Friday, March 13, 2015

Mishmash

Last month, I made it a point to write here, whether I really felt like it or not, several times a week. It is good for me to start making habits that require a little bit of self-discipline. I am not, by nature, a very self-disciplined sort of person. I am spontaneous, free spirited, and generally do things when I have energy spikes. This is reenforced by my chronic illness, which leaves me feeling tired much of the time. When I have a good day, I try to capitalize on it. After I do, I tend to need time to recover.

Writing is not hard in a physical sense, but it can wear me out a little bit mentally, especially when I am trying to do justice to a subject I am passionate about. I find that I am always glad I have done it though, when I have finished.

There are many things in my life that fall into that category for me. It can be hard for me to get up and get ready early on Sunday morning to go to church, in cold weather.
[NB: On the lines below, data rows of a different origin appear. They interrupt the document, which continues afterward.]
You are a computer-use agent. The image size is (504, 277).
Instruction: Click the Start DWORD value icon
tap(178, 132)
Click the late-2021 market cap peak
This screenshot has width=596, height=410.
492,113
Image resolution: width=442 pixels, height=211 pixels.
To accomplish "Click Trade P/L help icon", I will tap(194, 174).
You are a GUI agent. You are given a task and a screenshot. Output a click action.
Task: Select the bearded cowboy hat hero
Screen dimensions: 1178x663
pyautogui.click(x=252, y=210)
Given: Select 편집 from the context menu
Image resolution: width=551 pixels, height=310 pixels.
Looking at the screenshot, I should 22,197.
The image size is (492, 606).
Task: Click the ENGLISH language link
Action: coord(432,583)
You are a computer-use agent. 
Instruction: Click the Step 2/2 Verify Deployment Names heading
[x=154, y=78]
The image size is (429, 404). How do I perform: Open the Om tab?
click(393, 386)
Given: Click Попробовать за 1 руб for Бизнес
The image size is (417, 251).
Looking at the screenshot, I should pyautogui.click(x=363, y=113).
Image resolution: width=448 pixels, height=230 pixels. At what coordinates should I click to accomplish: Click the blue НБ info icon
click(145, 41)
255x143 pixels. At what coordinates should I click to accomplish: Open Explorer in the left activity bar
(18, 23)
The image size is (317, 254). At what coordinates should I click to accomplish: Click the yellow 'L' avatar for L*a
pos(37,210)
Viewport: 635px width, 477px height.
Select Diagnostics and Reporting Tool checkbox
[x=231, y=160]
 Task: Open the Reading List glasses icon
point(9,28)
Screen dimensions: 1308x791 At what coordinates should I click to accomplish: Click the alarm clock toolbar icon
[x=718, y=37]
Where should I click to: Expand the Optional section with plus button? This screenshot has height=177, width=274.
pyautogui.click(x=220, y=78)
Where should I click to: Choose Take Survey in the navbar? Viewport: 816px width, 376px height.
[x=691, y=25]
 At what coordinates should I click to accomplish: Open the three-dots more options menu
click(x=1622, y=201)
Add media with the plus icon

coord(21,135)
It can be daunting for me to haul out all of my supplies in order to paint. It can be terribly taxing to run errands, drive my children to their drama club meetings, grocery shop, or make a meal. Still, after I push my way through the struggle, I am almost always glad I did.

The challenge for me, over the past three years, has been correctly discerning when I should push through the fatigue and pain and when I should rest. There is a time and season for both, and sometimes they both take a turn in one day. Sometimes I make the wrong choices, I rest when I should push. Sometimes, I am too lazy to go to an evening Bible study because I feel tired and want to stay in my sweats. Sometimes, I get on a roll and do several tasks in one day. I grocery shop, drive me kids to and fro, meet a friend for lunch, go to my doctor's appointments... and then I get home and fall into bed, a big heap of exhausted flesh that refuses to wear pants or a bra for a week.

Sometimes, I get on a health kick and take all my supplements, insist on adding more vegetables and salads to our grocery cart, and go to bed at a decent hour. I even think about getting on the stationary bike. Other days, I am sick of swallowing pills, I want to eat nothing but Skittles and pizza, I stay up until 2 in the morning binge watching Parenthood, and I give my bike dirty looks, willing it to disappear and stop judging me.

It's a balancing act. I often feel I am walking a tightrope over Niagara Falls, and I have fallen off a time or two. It takes me a while to resurface once I do. Still, I think that more often than not, I need the push to try. I don't need a huge push to rest, it has become waaaay too easy for me to stay in bed because there is always some level of pain and fatigue. I am learning some of my tell-tales signs, the ways my body warns me it is reaching its breaking point. I am beginning to understand that I need to sometimes make myself do things I don't really want to do, but I also need to recognize when I need to take a break.

I have tried, as a mother, to encourage the gifts and talents that I see developing or emerging from my children. We have nine, so I try to be on the lookout, and I try to nurture and support their unique interests. Some of my children are very artistic, they can draw and paint extremely well. So we have bought them supplies and posted their paintings and been enthusiastic as we watch their skill mature. Some of them are musical- we have a guitarist, a bass player, and a drummer. A few of them sing. Riley just started his own YouTube channel. It's the funnest thing ever.

I am home most days and I am with my kids. We have homeschooled, but this year we enrolled them in Georgia Cyber Academy, which is sort of like public school but online and at home. I enjoy being home with my kids. Yes, they occasionally bicker and drive me crazy, but for the most part I really like my kids. I mean to make a distinction here- everyone LOVES their kids, but not everyone LIKES their kids, or enjoys parenting. I actually really like my kids, in addition to loving them.

I am so glad it's Friday, and while I was looking forward to plans with friends this weekend, I am secretly thrilled they had to cancel and I have a bit more wiggle room in my weekend. Trever and I are going on a double date with our oldest son, Andrew and his girlfriend, Amanda, tomorrow night. Dinner and a movie. I am really looking forward to that. We are going to a seafood restaurant where they have steamed clams. YUM. And tonight's plans were similarly thwarted, so I am staying home, keeping warm, and eating pizza while watching Modern family, arguably one of the funniest shows on TV.